Apart from the obvious risk of flooding in coastal areas, the main risk of flooding to London and the South East is from rivers, groundwater saturation, surface water run-off and leaks from water mains pipes. Apart from the Thames, there are various other smaller rivers running through London and the Home Counties. In times of heavy and prolonged rainfall, these rivers can burst their banks causing flooding to nearby land/buildings. River flooding can be exacerbated by groundwater saturation, where the ground is unable to contain and disperse rainwater due to its sheer volume, which results in the groundwater level (or table) rising. Any additional rainwater cannot be absorbed and will flood the land above. Surface water flooding (often referred to as pluvial flooding) is caused by sudden, heavy rainfall (typically summer thunder storms) falling on impervious paved surfaces (such as roads, hard paved parking areas). The surface water drainage systems are unable to cope with and disperse the large volume of rainwater, causing flooding to nearby land/buildings. Leaking water from burst mains water pipes can cause flooding to nearby land/buildings, as it can take several days for the affected water main to be repaired/replaced. Properties in low lying areas or at the base of a hill will always be at a greater risk of flood damage than properties on more elevated sites. Similarly, any below ground level accommodation such as basement conversions and cellars will be more prone to flood damage. The Environment Agency’s flood risk website can be useful in assessing the flood risk of a particular location, by inputting the full postcode of the property in question. However due to climate change, forecasting models based on past flooding events, may not prove very accurate. They should be used for guidance only.

Water in one form or another is probably the most significant cause of decay to the external and internal fabric of buildings. There are many causes of dampness. These are often referred to as rising dampness, penetrating dampness, bridging dampness, condensation and dampness caused by internal leaks from sanitary/plumbing fittings or pipes. In each case, the cause/s of the dampness will need to be identified and suitable repair/replacement works carried out to prevent further dampness. In addition, it will often be necessary to carry out repair/replacement/redecoration works to the external or internal fabric of the building that has been damaged by the dampness. If dampness defects are not remedied, they will only get worse and the future repair costs will be even greater.

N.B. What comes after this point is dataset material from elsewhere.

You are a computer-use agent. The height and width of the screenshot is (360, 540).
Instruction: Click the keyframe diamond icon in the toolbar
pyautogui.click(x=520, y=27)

Rising dampness is where dampness rises up through the walls (both external and internal) of a building, by natural capillary action. In modern buildings (post 1950), this defect is prevented by the use of effective damp proof courses built into the base of the walls. However in older buildings, a horizontal layer of slate was used instead. With age, slate becomes porous (after approximately one hundred years), which allows dampness to rise up in the wall. This dampness can then cause rot/decay to nearby floor and other timbers and damage plastered wall surfaces. This defect is usually remedied by drilling a series of holes to the base of the affected wall/s and pressure impregnating the wall with a silicon solution, which then sets to provide a horizontal waterproof barrier. The damp affected internal plaster is removed and replaced with a special plaster. An inspection of any damp affected floor or other timbers should also be carried out at the same time, as it may be necessary to treat or repair/replace any timbers affected by rot/decay. While this method of remedying rising dampness defects is widely used and is accepted by most mortgage lenders, it is not always successful and much depends on the quality of the workmanship.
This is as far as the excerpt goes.